L'année 2010 est marquée par plusieurs réalisations de la compagnie de Chouinard. Elle remporte le Prix du mérite artistique de l'Imperial Tobacco « pour sa quête constante d'innovation et d'originalité ». Elle crée Le nombre d'or (Live). Carole Prieur, une danseuse qui collabore depuis plusieurs années avec la compagnie et qui interprète fréquemment des chorégraphies solos au début de la carrière de Chouinard, est nommée danseuse de l'année par Tanz, un magazine prestigieux allemand. Deux chorégraphies de Chouinard sont dansées par d'autres compagnies. La troupe São Paulo Companhia de Dança achète les droits de Prélude à l'après-midi d'un faune, et 24 Préludes de Chopin est adaptée pour dix-sept danseurs du ballet national du Canada.

En 2007, des subventions fédérale et provinciale s'élevant à 2 millions de dollars permettent à La Compagnie Marie Chouinard de s'établir dans un lieu bien à elle. Les nouveaux studios occupent une ancienne bibliothèque reconvertie du quartier branché du Plateau-Mont-Royal, au cœur de Montréal.

Chouinard reçoit des distinctions, dont le prix Jacqueline-Lemieux (1986), le prix Jean A. Chalmers pour la chorégraphie (1987), le prix Paper Boat (1994, Glasgow), le New York Performance Arts Award (Bessie) en reconnaissance de ses réalisations (2000), le Prix du Centre national des Arts (2003) et le Grand Prix du Conseil des arts de Montréal (2007). Elle est nommée Officier de l'ORDRE DU CANADA en 2008. Deux ans plus tard, le jour précédant le 20ième anniversaire de la compagnie, elle reçoit le Prix Denise-Pelletier décerné par le gouvernement du Québec pour le travail remarquable d'un artiste œuvrant sur la scène internationale. Également en 2010, les éditions du passage publie la monographie Compagnie Marie Chouinard.
Toujours fidèle à son inspiration, à la poésie du corps, à ses silences et à ses respirations, Chouinard continue à enrichir son œuvre, qui compte plus de 50 chorégraphies uniques en leur genre, utilisant outre son humour singulier, la sexualité ainsi qu'une construction et une interprétation minutieuse.

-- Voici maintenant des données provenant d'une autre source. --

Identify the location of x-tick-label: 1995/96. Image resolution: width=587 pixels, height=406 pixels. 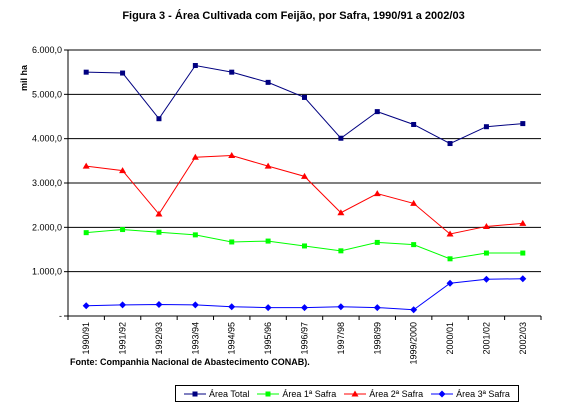
(268, 338).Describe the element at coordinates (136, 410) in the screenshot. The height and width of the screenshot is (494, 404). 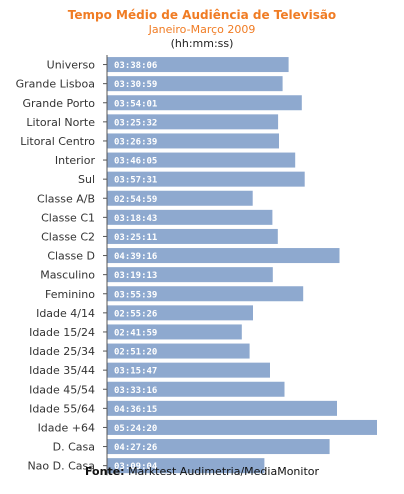
I see `bar-value-label: 04:36:15` at that location.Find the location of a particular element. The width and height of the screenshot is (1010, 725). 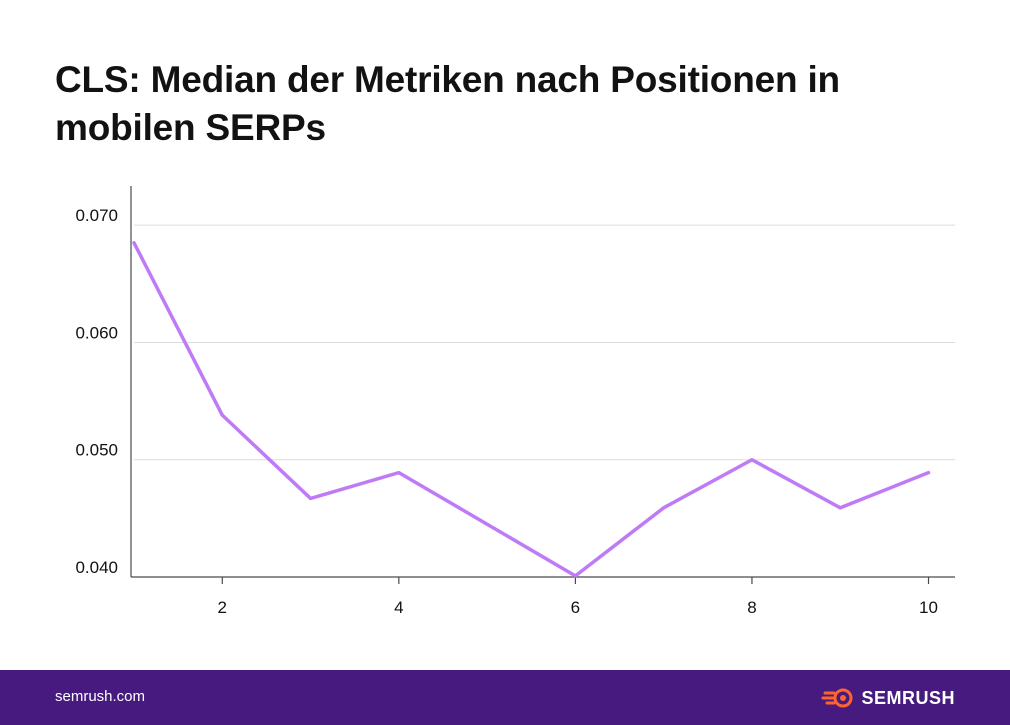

En 2012, le gouvernement français remettait à Marie Chouinard l'insigne de chevalier dans l'Ordre des Arts et des lettres. Cette récompense venait accompagner la présentation en France du spectacle The Golden Mean(Live), une oeuvre d'importance qui, à la manière si particulière de la chorégraphe, vient explorer et réinventer les sens.